(Alliance News) - WAG Payment Solutions PLC on Tuesday said its performance in 2023 was in-line with expectations following a period of heavy investment.

The London-based company, known as Eurowag, operates a payment platform across Europe for the commercial road transport industry.

In 2023, it reported a pretax loss of EUR39.3 million, swinging from a profit of EUR28.0 million the year before.

Hurting its bottom line, it reported a non-cash goodwill impairment of EUR56.7 million, against none recorded in 2022.

Eurowag reported a 12% decline in revenue to EUR2.09 billion from EUR2.37 billion.

The company said net energy and services sales increased by 34% to EUR256.5 million from EUR190.9 million. Net energy and services sales were higher due to a 16% decline in the costs of energy sold to EUR1.83 billion.

Eurowag does not intend on paying a dividend, and will instead prioritise investment in growth.

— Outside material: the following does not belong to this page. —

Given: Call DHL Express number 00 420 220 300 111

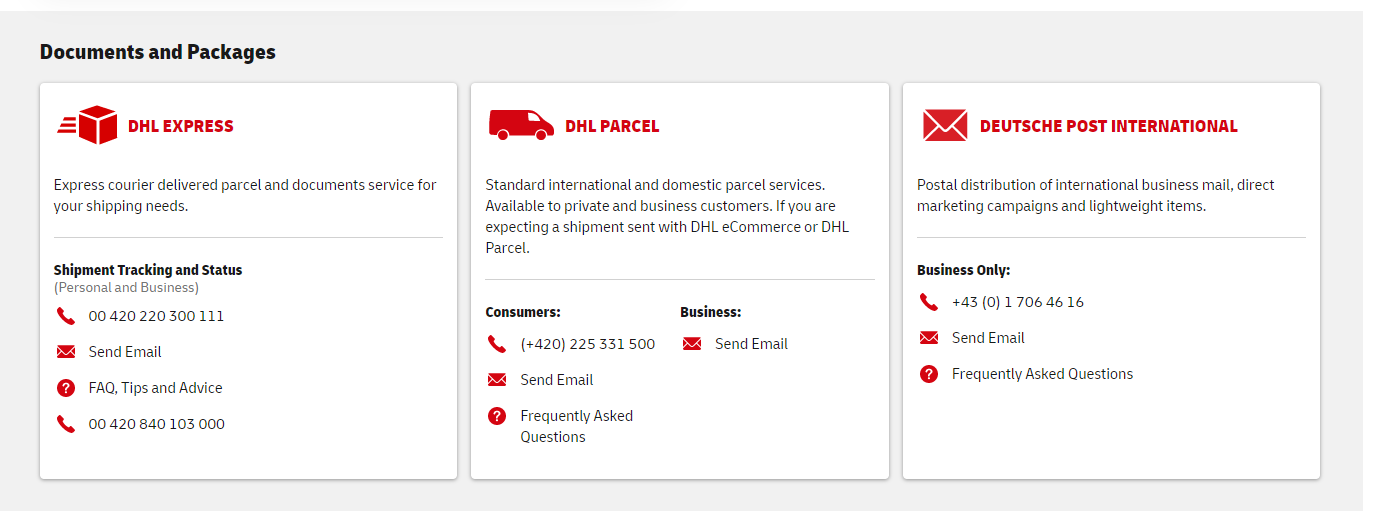Looking at the screenshot, I should [156, 316].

Chief Executive Officer Martin Vohanka said: "2023 was a year of both significant strategic and financial transformation for the group, where we completed our largest ever acquisition and delivered further organic growth, despite a range of macroeconomic headwinds across Europe."

Looking ahead, Eurowag is confident in its outlook for 2024 with guidance remaining unchanged. The launch of its industry first integrated platform in the fourth quarter is expected to drive growth and the company hopes to benefit from synergies following its acquisition of Grupa Inelo SA, sealed last March, for up to EUR306 million.

Shares in Eurowag were down 1.0% to 70.10 pence in London on Tuesday morning.